Throughout the past year, Flight Safety Foundation has been focusing on several important issues, including runway safety and go-arounds; data analysis, sharing and protection; and operating in remote and dangerous environments. Late last year, we added airborne conflict to this list. These are all areas that affect aviation safety — and all areas where we can make a difference.
The absence of recent large-scale airborne conflict accidents does not mean the system is without risk. In fact, our data-driven approach to safety, in which we look specifically at incident precursors during normal operations in order to identify not only the areas of greatest risk but also paths to mitigation, shows that we have had some alarming near-midair collisions recently. These “near accidents” remind us that, while we may have escaped disaster, we need to examine what happened and ensure that the safety buffers we have built into the system are sufficient and not being compromised.
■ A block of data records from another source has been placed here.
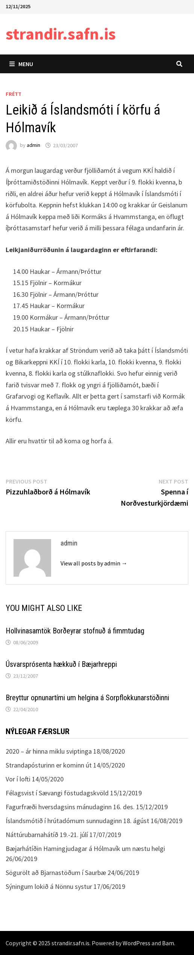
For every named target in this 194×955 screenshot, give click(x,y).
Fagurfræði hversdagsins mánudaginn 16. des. (70, 806)
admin (33, 145)
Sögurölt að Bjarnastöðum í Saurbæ (56, 872)
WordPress (136, 943)
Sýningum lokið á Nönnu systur (49, 886)
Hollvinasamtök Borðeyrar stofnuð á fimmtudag (75, 630)
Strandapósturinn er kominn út (49, 765)
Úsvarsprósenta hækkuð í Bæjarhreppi (61, 664)
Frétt (13, 94)
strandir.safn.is (61, 33)
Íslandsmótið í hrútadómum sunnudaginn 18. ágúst (77, 820)
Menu (21, 64)
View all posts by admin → (94, 563)
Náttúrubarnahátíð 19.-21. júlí (47, 834)
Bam (168, 943)
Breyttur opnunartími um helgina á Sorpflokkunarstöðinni (87, 697)
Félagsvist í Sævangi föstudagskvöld (57, 793)
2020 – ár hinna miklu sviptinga (49, 751)
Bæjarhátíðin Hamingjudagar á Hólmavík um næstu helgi (85, 848)
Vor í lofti (18, 779)
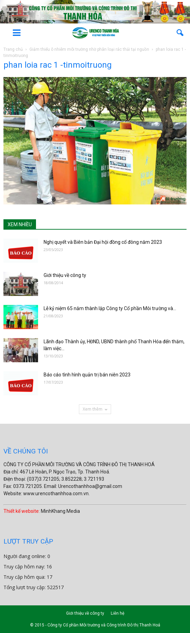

In these near accidents, the system worked, as it does every day when the layers of safety protection we have developed over the years kick into action to prevent tragedy. But we must continue to report and analyze these and other similar incidents so that we can ensure our system is strong enough to withstand the risks lurking out there.
We are seeing the results of an increased effort to encourage more and better reporting of safety incidents by individuals. With a just culture and the protections put into place surrounding data, the reporting of these incidents is becoming more robust. This data is invaluable in advancing our understanding of the risks in the airspace. Ours is a system that ultimately is operated by humans using the best tools and technology that we have developed over the decades.
But humans make mistakes, and technology can sometimes let us down. And the airspace is getting more crowded every year, with commercial and business jets, and private pilots in single-engine aircraft — not to mention the promised influx of unmanned aircraft.
The Foundation can play an important role in the discussion of airborne conflict. We recently hosted a meeting in Brussels, Belgium, to bring together experts on this issue. Working with Eurocontrol, the European Regions Airline Association and our advisory committees, we’ll use what we learned in Brussels to help address the problem.